_Work order:_
Look below for the line containing "Donate (233, 40)"; write out that line and each one after it to the end, exactly, and nothing else.

** Extracted information follows **

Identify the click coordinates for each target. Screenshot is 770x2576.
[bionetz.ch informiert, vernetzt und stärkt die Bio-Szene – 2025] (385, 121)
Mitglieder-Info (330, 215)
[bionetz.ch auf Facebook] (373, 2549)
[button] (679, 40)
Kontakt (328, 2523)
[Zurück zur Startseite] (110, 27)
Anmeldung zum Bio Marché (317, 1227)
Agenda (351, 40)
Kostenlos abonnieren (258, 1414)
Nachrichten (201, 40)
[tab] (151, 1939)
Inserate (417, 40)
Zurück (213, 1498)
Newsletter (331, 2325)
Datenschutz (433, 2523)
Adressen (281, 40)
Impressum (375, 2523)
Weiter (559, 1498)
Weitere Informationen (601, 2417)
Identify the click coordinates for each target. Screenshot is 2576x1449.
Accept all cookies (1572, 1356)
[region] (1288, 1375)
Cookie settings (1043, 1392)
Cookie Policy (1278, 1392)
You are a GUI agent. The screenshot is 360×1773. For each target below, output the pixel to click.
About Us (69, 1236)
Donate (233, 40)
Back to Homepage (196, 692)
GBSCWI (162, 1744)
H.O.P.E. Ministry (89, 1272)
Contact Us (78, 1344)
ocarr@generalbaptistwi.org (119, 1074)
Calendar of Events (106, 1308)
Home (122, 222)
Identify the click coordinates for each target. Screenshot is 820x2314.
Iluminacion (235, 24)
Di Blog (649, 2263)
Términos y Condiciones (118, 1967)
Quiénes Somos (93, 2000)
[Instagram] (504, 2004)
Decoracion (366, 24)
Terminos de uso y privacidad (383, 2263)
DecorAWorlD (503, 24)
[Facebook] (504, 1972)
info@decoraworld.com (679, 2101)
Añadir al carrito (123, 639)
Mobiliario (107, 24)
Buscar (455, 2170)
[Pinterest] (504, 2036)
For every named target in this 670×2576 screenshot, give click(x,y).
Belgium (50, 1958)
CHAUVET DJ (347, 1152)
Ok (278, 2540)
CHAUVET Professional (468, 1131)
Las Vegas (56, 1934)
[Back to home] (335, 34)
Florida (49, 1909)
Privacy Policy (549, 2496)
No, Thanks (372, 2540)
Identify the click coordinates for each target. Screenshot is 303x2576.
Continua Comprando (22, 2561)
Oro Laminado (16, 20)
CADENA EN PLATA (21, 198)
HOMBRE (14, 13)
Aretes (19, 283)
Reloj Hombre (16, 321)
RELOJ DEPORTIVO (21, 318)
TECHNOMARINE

** End of Extracted information **

_Finished task:_
Donate (233, 40)
Back to Homepage (196, 692)
GBSCWI (162, 1744)
H.O.P.E. Ministry (89, 1272)
Contact Us (78, 1344)
ocarr@generalbaptistwi.org (119, 1074)
Calendar of Events (106, 1308)
Home (122, 222)
Identify the click coordinates for each target. Screenshot is 820x2314.
Iluminacion (235, 24)
Di Blog (649, 2263)
Términos y Condiciones (118, 1967)
Quiénes Somos (93, 2000)
[Instagram] (504, 2004)
Decoracion (366, 24)
Terminos de uso y privacidad (383, 2263)
DecorAWorlD (503, 24)
[Facebook] (504, 1972)
info@decoraworld.com (679, 2101)
Añadir al carrito (123, 639)
Mobiliario (107, 24)
Buscar (455, 2170)
[Pinterest] (504, 2036)
For every named target in this 670×2576 screenshot, give click(x,y).
Belgium (50, 1958)
CHAUVET DJ (347, 1152)
Ok (278, 2540)
CHAUVET Professional (468, 1131)
Las Vegas (56, 1934)
[Back to home] (335, 34)
Florida (49, 1909)
Privacy Policy (549, 2496)
No, Thanks (372, 2540)
Identify the click coordinates for each target. Screenshot is 303x2576.
Continua Comprando (22, 2561)
Oro Laminado (16, 20)
CADENA EN PLATA (21, 198)
HOMBRE (14, 13)
Aretes (19, 283)
Reloj Hombre (16, 321)
RELOJ DEPORTIVO (21, 318)
TECHNOMARINE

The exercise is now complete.